Compares with another Hamiltonian, Observable, or Tensor, to determine if they are equivalent.

Hamiltonians/observables are equivalent if they represent the same operator (their matrix representations are equal), and they are defined on the same wires.

Warning

The compare method does not check if the matrix representation of a Hermitian observable is equal to an equivalent observable expressed in terms of Pauli matrices, or as a linear combination of Hermitians. To do so would require the matrix form of Hamiltonians and Tensors be calculated, which would drastically increase runtime.

Returns

True if equivalent.

Return type

(bool)

Examples

>>> A = np.array([[1, 0], [0, -1]])
>>> H = qml.Hamiltonian(
...     [0.5, 0.5],
...     [qml.Hermitian(A, 0) @ qml.PauliY(1), qml.PauliY(1) @ qml.Hermitian(A, 0) @ qml.Identity("a")]
... )
>>> obs = qml.Hermitian(A, 0) @ qml.PauliY(1)
>>> print(H.compare(obs))
True

>>> H1 = qml.Hamiltonian([1, 1], [qml.PauliX(0), qml.PauliZ(1)])
>>> H2 = qml.Hamiltonian([1, 1], [qml.PauliZ(0), qml.PauliX(1)])
>>> H1.compare(H2)
False

>>> ob1 = qml.Hamiltonian(, [qml.PauliX(0)])
>>> ob2 = qml.Hermitian(np.array([[0, 1], [1, 0]]), 0)
>>> ob1.compare(ob2)
False

compute_grouping(grouping_type='qwc', method='rlf')[source]

Compute groups of indices corresponding to commuting observables of this Hamiltonian, and store it in the grouping_indices attribute.

Parameters
• grouping_type (str) – The type of binary relation between Pauli words used to compute the grouping. Can be 'qwc', 'commuting', or 'anticommuting'.

• method (str) – The graph coloring heuristic to use in solving minimum clique cover for grouping, which can be 'lf' (Largest First) or 'rlf' (Recursive Largest First).

diagonalizing_gates()

Returns the list of operations such that they diagonalize the observable in the computational basis.

Returns

A list of gates that diagonalize the observable in the computational basis.

Return type

list(qml.Operation)

queue(context=<class 'pennylane.queuing.QueuingContext'>)[source]

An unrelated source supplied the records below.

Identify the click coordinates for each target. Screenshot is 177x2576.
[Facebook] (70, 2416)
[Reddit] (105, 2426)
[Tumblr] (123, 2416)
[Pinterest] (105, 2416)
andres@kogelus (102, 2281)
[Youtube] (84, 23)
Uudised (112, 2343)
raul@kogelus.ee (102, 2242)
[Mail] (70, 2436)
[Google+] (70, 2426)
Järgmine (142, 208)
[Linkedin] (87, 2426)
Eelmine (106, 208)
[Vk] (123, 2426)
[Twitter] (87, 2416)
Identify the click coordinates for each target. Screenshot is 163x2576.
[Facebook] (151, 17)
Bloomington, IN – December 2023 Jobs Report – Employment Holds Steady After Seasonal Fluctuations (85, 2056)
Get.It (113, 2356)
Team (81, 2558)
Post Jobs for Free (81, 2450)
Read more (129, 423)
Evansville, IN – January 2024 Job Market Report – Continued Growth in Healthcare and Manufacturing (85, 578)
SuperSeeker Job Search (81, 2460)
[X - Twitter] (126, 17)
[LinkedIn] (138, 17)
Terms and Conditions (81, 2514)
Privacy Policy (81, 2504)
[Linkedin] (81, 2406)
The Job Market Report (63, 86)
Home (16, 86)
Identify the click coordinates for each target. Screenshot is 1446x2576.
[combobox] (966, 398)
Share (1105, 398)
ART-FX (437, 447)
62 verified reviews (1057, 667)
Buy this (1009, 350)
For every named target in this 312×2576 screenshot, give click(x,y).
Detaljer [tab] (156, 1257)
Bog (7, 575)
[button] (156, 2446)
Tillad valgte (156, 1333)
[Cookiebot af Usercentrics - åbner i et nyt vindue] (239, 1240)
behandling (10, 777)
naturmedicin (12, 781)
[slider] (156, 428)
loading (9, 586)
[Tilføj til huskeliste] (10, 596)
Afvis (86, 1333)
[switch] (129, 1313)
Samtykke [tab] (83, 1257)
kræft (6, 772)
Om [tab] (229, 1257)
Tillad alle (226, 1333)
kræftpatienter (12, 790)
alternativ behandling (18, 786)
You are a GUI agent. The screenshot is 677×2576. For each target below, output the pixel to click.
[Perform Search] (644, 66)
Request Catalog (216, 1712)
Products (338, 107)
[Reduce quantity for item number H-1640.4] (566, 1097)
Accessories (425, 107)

Queues a qml.Hamiltonian instance

simplify()[source]

Simplifies the Hamiltonian by combining like-terms.

Example

>>> ops = [qml.PauliY(2), qml.PauliX(0) @ qml.Identity(1), qml.PauliX(0)]
>>> H = qml.Hamiltonian([1, 1, -2], ops)
>>> H.simplify()
>>> print(H)
(-1) [X0]
+ (1) [Y2]


Warning

Calling this method will reset grouping_indices to None, since the observables it refers to are updated.